* _WHAT YOU NEED TO DO_
Within the records below is a range that opens at the line with "Task: Maximize the Kalpa Analytics window" and closes at the line with "This screenshot has width=1024, height=681.". Return that range word for word, both ends included, and only that range.

* _THE INPUT_

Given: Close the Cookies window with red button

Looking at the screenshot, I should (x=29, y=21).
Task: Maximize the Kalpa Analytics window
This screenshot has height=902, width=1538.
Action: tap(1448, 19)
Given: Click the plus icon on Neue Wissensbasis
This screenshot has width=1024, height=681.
==
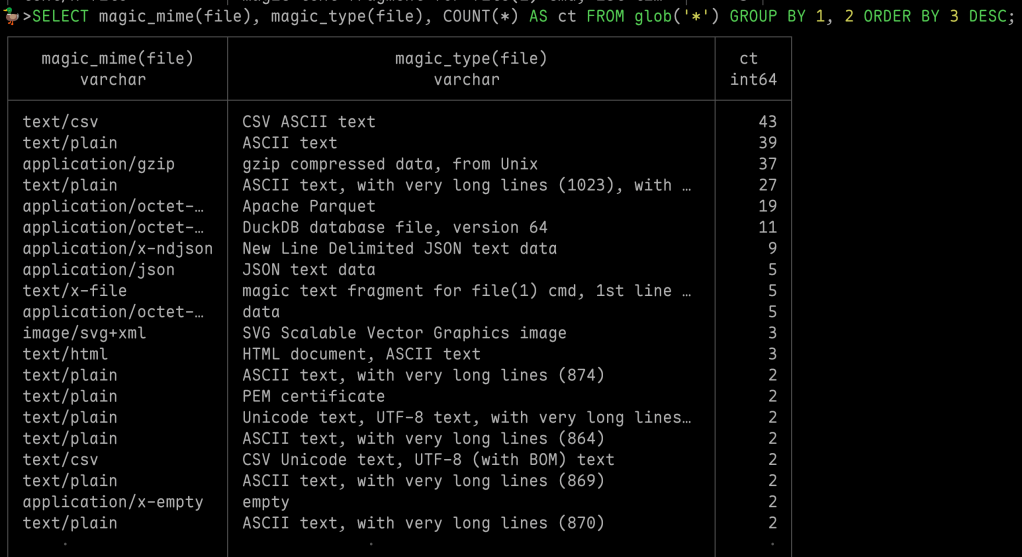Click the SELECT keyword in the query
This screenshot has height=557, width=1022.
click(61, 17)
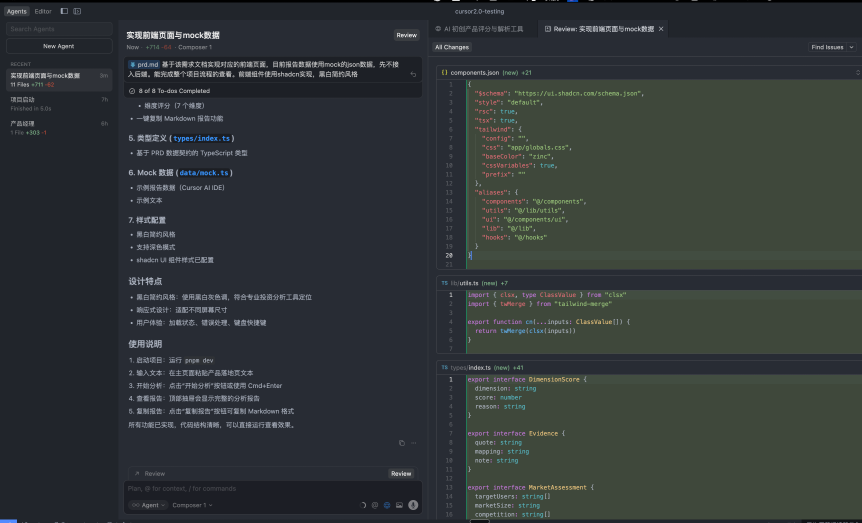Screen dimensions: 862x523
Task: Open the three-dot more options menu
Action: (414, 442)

* _RESPONSE BELOW_
Task: Maximize the Kalpa Analytics window
This screenshot has height=902, width=1538.
Action: tap(1448, 19)
Given: Click the plus icon on Neue Wissensbasis
This screenshot has width=1024, height=681.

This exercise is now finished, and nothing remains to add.